- Location of Quehue in the Canas province
- Country: Peru
- Region: Cusco
- Province: Canas
- Founded: November 17, 1917
- Capital: Quehue

Government
- • Mayor: Hilario Callo Tapia (2007)

Area
- • Total: 143.46 km^{2} (55.39 sq mi)
- Elevation: 3,792 m (12,441 ft)

Population (2005 census)
- • Total: 3,544
- • Density: 24.70/km^{2} (63.98/sq mi)
- Time zone: UTC-5 (PET)
- UBIGEO: 080507

= Quehue District =

Quehue (Aymara and Quechua: Q'iwi, meaning curve(d)) is one of eight districts in the Canas Province in Peru. Its seat is the village of Quehue.

== Geography ==
One of the highest peaks of the district is Ch'iyar Jaqhi at 4654 m.
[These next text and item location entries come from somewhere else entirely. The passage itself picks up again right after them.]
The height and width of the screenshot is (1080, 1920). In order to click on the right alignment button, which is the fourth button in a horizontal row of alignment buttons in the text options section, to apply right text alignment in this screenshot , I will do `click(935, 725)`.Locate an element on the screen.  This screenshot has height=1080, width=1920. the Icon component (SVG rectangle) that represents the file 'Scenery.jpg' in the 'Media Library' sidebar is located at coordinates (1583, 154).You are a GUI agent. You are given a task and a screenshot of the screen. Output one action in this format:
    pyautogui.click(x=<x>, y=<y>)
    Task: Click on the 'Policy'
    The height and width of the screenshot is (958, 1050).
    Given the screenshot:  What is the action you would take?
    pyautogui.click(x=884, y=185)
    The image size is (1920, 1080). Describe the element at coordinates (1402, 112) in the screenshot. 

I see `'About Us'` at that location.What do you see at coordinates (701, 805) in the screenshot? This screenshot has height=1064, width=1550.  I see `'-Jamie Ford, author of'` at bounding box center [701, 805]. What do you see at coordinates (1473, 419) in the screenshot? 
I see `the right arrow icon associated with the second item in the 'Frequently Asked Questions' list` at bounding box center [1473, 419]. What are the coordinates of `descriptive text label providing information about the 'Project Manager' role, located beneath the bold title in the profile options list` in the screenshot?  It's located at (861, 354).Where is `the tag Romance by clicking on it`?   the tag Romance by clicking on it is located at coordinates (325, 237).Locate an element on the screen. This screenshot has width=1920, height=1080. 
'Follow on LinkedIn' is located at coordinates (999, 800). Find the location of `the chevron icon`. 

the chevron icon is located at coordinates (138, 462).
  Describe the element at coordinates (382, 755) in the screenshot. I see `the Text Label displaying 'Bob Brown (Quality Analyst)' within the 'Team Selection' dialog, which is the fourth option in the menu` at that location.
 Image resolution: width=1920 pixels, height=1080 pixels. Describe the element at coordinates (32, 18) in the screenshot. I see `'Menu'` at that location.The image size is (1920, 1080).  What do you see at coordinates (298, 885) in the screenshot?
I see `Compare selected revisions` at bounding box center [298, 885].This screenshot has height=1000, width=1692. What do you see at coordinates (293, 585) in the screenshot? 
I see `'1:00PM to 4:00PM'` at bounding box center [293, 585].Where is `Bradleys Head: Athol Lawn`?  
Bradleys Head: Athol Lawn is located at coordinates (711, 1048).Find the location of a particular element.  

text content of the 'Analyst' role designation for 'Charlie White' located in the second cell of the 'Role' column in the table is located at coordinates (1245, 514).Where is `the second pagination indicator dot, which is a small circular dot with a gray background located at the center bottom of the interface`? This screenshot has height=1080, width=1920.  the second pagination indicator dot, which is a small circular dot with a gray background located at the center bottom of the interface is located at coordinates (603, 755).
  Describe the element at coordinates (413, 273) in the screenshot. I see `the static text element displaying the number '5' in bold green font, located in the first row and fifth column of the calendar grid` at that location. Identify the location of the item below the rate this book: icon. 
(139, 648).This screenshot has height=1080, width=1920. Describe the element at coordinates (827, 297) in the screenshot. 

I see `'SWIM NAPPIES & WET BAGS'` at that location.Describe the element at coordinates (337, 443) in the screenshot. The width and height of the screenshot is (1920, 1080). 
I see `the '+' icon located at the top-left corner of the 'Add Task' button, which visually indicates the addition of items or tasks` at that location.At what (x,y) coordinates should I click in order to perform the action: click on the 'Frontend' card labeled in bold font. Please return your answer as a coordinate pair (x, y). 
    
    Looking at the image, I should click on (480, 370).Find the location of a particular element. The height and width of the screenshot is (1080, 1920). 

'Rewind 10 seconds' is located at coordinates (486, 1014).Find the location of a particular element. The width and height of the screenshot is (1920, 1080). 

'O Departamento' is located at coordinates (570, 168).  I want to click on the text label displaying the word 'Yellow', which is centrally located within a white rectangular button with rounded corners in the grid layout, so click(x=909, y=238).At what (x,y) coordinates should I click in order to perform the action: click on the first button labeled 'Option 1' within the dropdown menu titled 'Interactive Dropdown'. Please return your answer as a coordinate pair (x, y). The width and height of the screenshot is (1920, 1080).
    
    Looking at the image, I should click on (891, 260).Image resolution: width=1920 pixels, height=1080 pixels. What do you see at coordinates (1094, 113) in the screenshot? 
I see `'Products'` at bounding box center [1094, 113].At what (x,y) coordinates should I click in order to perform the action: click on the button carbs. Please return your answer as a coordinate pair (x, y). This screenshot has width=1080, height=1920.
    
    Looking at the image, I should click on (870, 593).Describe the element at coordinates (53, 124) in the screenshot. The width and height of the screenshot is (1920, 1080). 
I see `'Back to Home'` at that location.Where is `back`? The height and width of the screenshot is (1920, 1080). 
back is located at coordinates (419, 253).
Other mountains are listed below:

- Ch'uwaña
- Luntuni
- Qullani Urqu
- Q'asa Saya
- Tuqtu
- Awki Tutukani

== Ethnic groups ==
The people in the district are mainly indigenous citizens of Quechua descent. Quechua is the language which the majority of the population (97.36%) learnt to speak in childhood, 2.41% of the residents started speaking using the Spanish language (2007 Peru Census).